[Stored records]
───

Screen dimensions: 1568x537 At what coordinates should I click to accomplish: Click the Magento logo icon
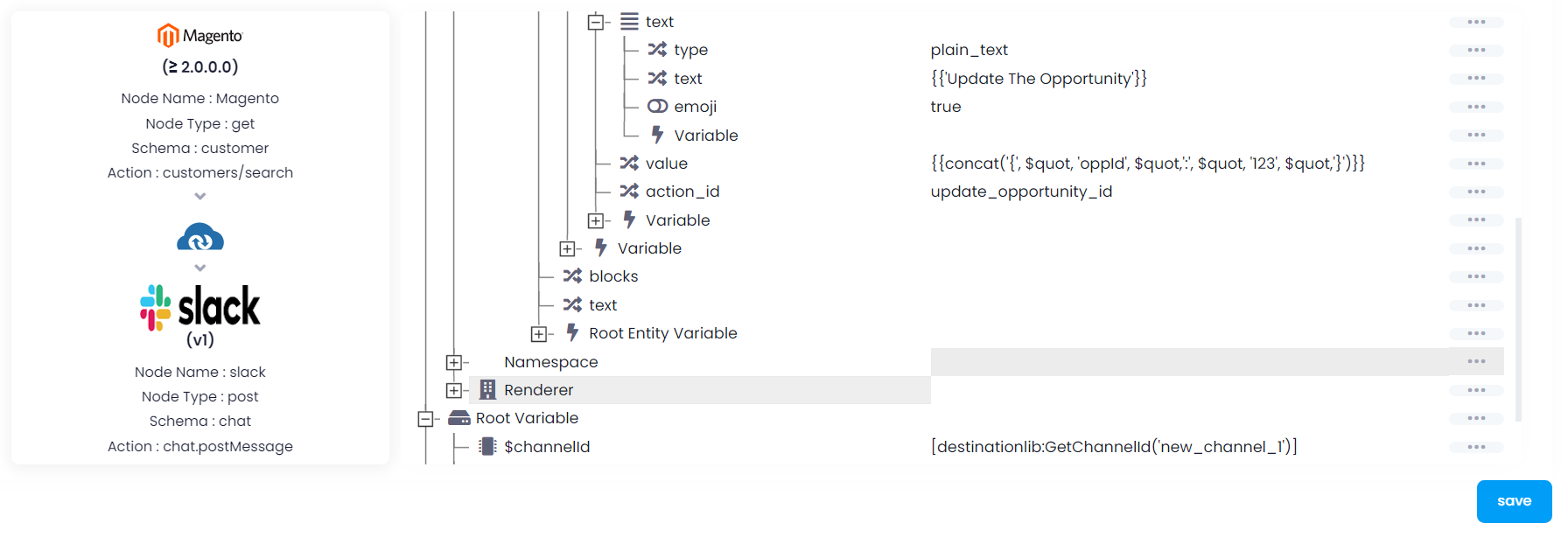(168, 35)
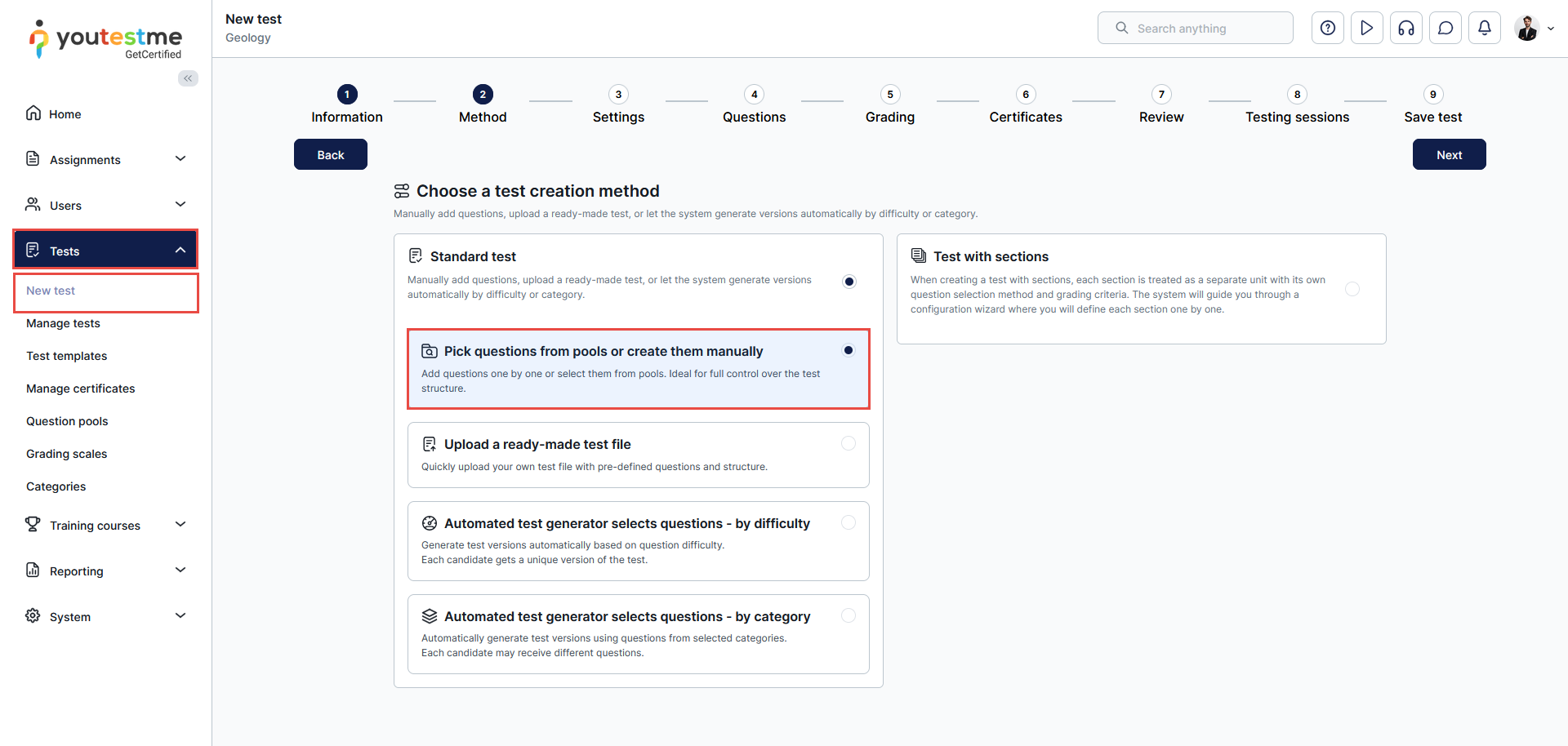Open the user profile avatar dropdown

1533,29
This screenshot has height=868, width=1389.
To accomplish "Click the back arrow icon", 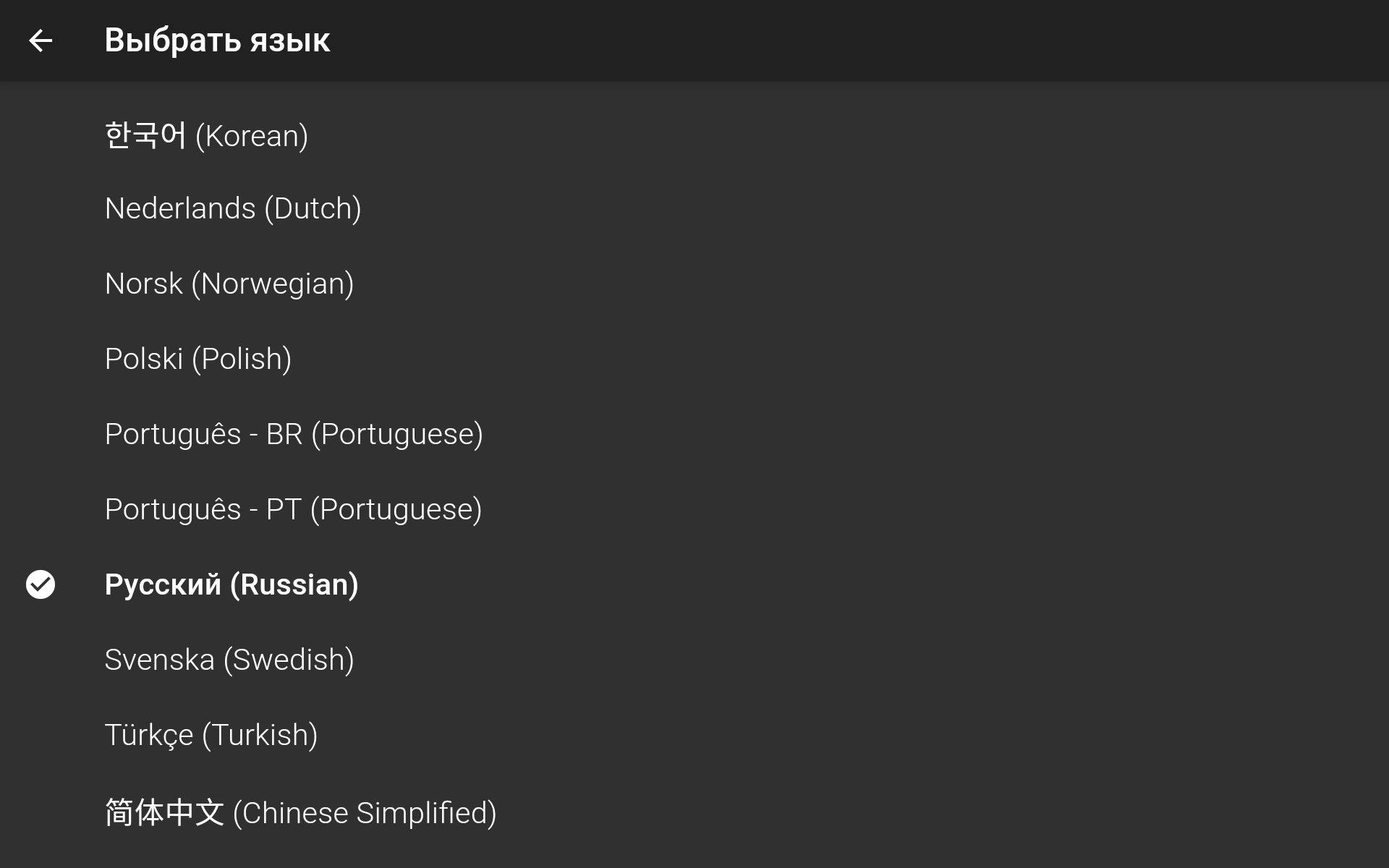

───

REQUIRED ACTION
Since the pictures don't belong in the copy, copy only the rest of the entries above exactly.

WRITTEN ANSWER
Screen dimensions: 1568x537 At what coordinates should I click to accomplish: Click the Magento logo icon
(168, 35)
Open the user profile avatar dropdown

1533,29
This screenshot has height=868, width=1389.
To accomplish "Click the back arrow icon", 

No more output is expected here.